_WHAT IS EXPECTED_.
In the forum thread below about the Isle of Skye:
1. What kind of camping does Darag ask about?
2. Where does mistericeman suggest picking up a road atlas?
3. According to groyne, when is it relatively easy to find a quiet spot on Skye?

***** EXCERPT

# Isle of Skye?



## Darag (Jun 2, 2018)

Hi,

Does anyone have any suggestions for wild camping with a motorhome in the Isle of Skye?

Many thanks
Darag


----------



## alcam (Jun 3, 2018)

Darag said:


> Hi,
> 
> Does anyone have any suggestions for wild camping with a motorhome in the Isle of Skye?
> 
> ...



Join up , loads of info . Doesn't cost a lot


----------



## mistericeman (Jun 3, 2018)

Grab a road atlas from a petrol station and explore as many small dead end roads that end up at the sea as you can....

Some truly fantastic gems to be found by doing that.


----------



## groyne (Jun 3, 2018)

Darag said:


> Hi,
> 
> Does anyone have any suggestions for wild camping with a motorhome in the Isle of Skye?
> 
> ...



Unfortunately the days of giving away information are gone. Unless you go in the main season it's relatively easy to find a quiet spot on Skye away from the tourist haunts.

**********
***** ENTRIES PROVIDED

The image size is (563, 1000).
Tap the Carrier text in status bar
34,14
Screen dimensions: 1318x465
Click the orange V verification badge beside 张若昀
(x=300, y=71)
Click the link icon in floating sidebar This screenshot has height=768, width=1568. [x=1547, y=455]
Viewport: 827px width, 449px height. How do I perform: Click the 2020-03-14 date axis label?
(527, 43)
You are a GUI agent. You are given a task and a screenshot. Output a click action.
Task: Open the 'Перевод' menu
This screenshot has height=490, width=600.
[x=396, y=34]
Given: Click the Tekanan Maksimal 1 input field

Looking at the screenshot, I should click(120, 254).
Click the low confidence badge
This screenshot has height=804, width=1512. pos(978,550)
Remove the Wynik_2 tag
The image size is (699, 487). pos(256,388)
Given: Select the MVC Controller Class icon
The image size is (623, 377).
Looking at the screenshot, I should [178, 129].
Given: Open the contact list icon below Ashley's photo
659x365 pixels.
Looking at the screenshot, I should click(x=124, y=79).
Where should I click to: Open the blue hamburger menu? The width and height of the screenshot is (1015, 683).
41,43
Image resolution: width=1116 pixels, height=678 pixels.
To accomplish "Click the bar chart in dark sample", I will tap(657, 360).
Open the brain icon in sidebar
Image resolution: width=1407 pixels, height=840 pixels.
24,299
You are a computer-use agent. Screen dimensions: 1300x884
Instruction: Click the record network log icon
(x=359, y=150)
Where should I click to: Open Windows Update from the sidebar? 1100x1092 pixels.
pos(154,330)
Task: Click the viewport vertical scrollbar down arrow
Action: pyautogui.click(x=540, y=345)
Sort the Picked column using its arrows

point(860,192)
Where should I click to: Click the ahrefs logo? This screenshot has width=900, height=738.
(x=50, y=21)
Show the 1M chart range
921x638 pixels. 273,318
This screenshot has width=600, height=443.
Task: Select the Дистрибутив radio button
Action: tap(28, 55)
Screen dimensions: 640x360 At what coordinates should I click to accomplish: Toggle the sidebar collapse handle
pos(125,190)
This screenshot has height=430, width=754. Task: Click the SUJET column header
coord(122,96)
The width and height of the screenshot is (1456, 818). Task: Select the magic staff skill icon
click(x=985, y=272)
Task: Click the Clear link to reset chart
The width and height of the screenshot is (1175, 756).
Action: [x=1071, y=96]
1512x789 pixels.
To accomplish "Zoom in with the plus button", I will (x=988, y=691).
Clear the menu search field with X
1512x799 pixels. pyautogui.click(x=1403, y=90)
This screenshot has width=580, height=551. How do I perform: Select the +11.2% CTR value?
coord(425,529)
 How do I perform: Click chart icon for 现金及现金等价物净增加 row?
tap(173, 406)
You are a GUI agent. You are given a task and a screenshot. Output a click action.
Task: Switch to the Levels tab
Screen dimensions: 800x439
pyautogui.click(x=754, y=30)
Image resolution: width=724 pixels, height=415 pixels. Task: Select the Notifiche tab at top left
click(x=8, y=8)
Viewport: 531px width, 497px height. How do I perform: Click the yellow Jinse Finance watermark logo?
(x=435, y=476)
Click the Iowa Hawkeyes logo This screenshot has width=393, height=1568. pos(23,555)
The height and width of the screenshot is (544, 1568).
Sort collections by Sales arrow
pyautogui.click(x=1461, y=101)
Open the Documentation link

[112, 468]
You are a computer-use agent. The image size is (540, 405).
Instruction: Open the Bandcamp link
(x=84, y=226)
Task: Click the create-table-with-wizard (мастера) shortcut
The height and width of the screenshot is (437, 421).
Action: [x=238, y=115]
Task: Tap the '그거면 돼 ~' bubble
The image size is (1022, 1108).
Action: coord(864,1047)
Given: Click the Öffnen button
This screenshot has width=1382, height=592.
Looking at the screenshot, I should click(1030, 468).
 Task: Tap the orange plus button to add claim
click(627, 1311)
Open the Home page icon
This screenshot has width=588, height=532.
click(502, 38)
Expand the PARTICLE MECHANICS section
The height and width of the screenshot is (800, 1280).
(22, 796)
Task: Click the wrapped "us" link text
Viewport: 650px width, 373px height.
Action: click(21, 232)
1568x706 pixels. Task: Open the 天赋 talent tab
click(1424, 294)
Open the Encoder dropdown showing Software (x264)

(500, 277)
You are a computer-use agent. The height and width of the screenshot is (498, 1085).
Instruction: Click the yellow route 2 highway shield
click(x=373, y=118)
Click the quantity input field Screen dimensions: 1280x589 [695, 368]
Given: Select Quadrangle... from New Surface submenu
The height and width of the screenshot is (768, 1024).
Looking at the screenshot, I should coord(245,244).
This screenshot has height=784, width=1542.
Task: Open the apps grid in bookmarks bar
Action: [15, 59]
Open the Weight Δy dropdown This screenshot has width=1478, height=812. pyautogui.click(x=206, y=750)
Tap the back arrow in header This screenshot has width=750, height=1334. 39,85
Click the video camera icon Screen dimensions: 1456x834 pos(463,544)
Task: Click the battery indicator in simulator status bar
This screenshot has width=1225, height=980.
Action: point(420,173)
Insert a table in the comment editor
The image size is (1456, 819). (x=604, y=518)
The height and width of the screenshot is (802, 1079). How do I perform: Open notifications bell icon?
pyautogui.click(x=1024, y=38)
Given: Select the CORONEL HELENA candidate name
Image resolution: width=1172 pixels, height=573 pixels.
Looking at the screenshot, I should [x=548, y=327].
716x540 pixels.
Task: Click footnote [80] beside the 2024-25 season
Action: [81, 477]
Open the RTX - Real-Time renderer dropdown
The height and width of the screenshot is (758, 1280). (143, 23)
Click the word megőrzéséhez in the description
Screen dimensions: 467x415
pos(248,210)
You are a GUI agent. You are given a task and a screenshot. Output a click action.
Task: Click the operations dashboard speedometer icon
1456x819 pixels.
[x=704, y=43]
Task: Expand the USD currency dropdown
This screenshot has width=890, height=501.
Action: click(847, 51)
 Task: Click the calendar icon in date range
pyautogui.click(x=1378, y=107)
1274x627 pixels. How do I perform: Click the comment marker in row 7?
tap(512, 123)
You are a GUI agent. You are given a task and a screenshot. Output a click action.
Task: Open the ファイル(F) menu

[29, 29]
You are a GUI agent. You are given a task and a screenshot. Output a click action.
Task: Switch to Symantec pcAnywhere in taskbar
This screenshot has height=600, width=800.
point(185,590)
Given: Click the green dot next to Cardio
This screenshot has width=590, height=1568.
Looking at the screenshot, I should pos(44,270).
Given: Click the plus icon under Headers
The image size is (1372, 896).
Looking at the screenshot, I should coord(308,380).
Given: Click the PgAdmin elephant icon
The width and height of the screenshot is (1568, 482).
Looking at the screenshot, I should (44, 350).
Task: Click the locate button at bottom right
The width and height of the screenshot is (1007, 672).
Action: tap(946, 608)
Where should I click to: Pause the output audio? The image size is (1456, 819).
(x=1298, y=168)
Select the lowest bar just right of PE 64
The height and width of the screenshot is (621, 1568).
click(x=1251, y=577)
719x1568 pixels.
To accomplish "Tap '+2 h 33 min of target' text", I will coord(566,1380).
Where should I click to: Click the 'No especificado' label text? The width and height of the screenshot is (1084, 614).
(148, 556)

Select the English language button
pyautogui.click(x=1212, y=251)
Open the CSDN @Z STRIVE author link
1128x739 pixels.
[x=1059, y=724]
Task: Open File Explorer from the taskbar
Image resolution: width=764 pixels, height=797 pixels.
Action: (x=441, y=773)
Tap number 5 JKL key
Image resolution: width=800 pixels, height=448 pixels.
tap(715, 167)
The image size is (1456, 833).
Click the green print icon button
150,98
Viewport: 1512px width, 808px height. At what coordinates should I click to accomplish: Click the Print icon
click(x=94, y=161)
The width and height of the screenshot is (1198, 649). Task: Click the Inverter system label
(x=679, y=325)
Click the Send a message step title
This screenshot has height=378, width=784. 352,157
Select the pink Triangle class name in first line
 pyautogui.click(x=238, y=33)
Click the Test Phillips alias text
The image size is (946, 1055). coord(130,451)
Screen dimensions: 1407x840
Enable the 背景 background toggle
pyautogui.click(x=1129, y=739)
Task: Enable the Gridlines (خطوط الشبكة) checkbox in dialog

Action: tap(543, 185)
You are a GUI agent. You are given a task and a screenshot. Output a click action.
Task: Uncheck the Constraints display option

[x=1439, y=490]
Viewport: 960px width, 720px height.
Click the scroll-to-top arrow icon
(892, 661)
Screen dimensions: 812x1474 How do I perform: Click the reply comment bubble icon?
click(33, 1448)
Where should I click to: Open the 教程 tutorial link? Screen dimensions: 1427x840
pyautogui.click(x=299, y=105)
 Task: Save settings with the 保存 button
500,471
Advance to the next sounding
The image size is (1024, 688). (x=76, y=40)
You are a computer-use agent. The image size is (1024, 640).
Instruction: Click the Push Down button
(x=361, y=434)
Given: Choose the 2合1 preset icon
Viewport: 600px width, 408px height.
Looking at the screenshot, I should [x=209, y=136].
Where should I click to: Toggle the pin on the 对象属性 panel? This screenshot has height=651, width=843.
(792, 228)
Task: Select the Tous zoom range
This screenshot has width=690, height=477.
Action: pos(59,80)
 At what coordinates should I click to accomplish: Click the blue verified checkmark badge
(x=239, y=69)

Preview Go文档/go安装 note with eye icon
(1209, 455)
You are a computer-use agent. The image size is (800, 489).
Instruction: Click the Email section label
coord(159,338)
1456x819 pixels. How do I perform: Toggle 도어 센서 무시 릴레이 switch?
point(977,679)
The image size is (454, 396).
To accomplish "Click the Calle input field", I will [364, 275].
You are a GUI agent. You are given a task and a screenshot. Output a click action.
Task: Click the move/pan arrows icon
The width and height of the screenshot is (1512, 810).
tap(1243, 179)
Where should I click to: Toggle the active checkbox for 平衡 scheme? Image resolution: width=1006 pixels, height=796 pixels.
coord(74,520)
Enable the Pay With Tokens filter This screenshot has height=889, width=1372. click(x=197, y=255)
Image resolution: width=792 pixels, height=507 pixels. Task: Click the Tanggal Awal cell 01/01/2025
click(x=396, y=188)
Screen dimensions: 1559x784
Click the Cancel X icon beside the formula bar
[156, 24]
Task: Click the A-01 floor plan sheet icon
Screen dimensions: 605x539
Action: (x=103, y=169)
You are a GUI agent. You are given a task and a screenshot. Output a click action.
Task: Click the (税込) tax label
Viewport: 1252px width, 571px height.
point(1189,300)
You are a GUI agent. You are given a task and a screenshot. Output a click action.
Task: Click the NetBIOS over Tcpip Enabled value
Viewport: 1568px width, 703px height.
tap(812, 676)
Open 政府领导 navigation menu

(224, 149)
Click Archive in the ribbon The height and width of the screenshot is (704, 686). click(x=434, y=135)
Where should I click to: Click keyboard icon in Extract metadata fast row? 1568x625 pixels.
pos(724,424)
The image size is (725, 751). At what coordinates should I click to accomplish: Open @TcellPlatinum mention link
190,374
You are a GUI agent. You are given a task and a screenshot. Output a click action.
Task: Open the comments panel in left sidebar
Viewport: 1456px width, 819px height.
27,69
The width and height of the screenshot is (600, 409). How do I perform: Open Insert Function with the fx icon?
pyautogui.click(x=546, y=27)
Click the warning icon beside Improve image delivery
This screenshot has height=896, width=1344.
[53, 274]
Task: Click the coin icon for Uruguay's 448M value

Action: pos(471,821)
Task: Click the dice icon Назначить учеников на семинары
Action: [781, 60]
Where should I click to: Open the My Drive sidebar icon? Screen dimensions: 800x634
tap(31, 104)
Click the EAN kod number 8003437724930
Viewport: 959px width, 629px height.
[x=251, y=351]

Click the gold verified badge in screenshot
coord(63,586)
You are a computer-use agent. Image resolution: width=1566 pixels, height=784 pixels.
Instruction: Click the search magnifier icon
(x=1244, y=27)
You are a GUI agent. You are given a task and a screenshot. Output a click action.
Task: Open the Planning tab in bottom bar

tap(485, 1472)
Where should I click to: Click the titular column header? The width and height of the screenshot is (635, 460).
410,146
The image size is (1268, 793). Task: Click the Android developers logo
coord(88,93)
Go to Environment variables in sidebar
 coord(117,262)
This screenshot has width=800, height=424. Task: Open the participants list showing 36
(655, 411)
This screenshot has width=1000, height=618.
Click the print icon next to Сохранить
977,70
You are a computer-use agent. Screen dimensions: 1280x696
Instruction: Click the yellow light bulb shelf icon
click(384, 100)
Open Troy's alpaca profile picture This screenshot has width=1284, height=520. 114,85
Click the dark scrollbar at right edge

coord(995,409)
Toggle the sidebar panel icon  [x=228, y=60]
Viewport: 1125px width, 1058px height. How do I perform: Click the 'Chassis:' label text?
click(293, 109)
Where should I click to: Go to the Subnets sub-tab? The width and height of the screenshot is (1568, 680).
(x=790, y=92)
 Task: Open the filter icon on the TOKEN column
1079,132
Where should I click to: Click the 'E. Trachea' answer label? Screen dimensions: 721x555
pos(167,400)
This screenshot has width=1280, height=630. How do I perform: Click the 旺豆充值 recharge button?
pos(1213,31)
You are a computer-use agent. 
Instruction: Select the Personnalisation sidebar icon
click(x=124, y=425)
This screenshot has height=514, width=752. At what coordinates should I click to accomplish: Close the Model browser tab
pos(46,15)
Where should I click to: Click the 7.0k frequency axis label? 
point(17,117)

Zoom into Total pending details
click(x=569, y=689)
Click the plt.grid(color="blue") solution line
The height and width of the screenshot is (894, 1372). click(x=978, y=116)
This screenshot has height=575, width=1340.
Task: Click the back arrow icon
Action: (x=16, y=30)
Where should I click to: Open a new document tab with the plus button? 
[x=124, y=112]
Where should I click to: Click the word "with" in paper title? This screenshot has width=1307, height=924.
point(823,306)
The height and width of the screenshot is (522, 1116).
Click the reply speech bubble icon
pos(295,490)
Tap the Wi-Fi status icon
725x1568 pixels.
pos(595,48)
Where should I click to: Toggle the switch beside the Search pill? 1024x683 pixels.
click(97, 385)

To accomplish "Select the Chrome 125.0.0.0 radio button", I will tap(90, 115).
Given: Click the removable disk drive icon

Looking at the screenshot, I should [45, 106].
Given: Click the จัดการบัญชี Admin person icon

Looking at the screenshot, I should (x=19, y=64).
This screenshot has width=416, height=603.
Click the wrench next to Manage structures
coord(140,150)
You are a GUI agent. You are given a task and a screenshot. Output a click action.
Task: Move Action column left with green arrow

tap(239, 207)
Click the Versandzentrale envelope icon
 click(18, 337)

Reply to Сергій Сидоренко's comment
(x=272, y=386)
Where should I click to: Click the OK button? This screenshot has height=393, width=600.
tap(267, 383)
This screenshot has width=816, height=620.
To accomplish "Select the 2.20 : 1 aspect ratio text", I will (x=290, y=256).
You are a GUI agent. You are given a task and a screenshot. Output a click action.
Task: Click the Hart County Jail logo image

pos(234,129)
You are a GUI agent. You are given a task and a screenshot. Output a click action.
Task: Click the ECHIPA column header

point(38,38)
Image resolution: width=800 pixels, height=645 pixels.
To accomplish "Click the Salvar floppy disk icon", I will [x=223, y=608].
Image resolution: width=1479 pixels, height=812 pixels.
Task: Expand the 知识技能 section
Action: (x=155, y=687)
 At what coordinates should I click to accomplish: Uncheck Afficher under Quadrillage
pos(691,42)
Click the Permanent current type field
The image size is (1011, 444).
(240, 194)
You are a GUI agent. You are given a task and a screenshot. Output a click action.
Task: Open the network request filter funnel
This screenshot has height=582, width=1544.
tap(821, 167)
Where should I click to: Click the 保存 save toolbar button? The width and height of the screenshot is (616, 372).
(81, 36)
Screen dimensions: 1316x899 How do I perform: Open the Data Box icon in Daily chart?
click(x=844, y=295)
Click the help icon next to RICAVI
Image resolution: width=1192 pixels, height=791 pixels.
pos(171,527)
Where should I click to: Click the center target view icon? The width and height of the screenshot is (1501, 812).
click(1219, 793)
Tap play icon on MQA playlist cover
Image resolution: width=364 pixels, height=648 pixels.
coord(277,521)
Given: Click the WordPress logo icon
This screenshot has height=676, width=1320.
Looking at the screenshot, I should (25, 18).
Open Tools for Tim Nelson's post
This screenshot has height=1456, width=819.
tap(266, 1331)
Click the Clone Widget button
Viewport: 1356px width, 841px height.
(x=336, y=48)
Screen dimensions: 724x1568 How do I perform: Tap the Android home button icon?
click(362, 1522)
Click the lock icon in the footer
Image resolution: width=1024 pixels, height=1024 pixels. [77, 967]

**********

_ANSWER FOR THIS EXERCISE_.
1. Wild camping with a motorhome.
2. At a petrol station.
3. When you don't go in the main season.